PLATON, Apologie de Socrate, 37e-38a


L’étudiant qui sort de l’enseignement scolaire était habitué à apprendre. Il pense maintenant qu’il va apprendre la Philosophie, ce qui est pourtant impossible car il doit désormais apprendre à philosopher. […] Pour pouvoir apprendre aussi la Philosophie, il faudrait d’abord qu’il en existât réellement une. On devrait pouvoir présenter un livre, et dire : « Voyez, voici de la science et des connaissances assurées ; apprenez à le comprendre et à le retenir, bâtissez ensuite là-dessus, et vous serez philosophes » : jusqu’à ce qu’on me montre un tel livre de Philosophie, sur lequel je puisse m’appuyer à peu près comme sur Polybe, pour exposer un événement de l’histoire, ou sur Euclide pour expliquer une proposition de Géométrie, qu’il me soit permis de dire qu’on abuse de la confiance du public lorsque, au lieu d’étendre l’aptitude intellectuelle de la jeunesse qui nous est confiée, et de la former en vue d’une connaissance personnelle future, dans sa maturité, on la dupe avec une Philosophie prétendument déjà achevée, qui a été imaginée pour elle par d’autres, et dont découle une illusion de science, qui ne vaut comme bon argent qu’en un certain lieu et parmi certaines gens, mais est partout ailleurs démonétisée. La méthode spécifique de l’enseignement en Philosophie est zététique, comme la nommaient quelques Anciens (du grec zétein, « chercher »), c’est-à-dire qu’elle est une méthode de recherche, et ce ne peut être que dans une raison déjà exercée qu’elle devient en certains domaines dogmatique, c’est-à-dire décisoire. L’auteur philosophique sur lequel on s’appuie dans l’enseignement ne doit pas non plus être considéré comme le modèle du jugement, mais seulement comme une occasion de juger soi-même sur lui, et la méthode de réfléchir et de raisonner soi-même est ce dont l’étudiant recherche essentiellement la possession.

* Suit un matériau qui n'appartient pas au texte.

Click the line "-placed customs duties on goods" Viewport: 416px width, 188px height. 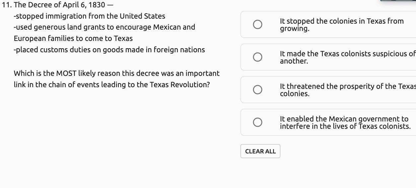point(109,50)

KANT, Annonce du programme des leçons du le semestre d’hiver 1765-1766, traduction de M. Fichant, Vrin, 1973, pp. 69-70.





« il existe pour chaque problème complexe une solution simple, directe, et fausse. »

Henri Louis Mencken (1880-1956). 


Problème 1

Une batte et une balle coûtent 1,10 dollars.

La batte coûte 1 dollar de plus que la balle.

Combien coûte la balle ?


- Le système 1 fonctionne automatiquement et rapidement avec peu ou pas d’effort et aucune sensation de contrôle délibéré.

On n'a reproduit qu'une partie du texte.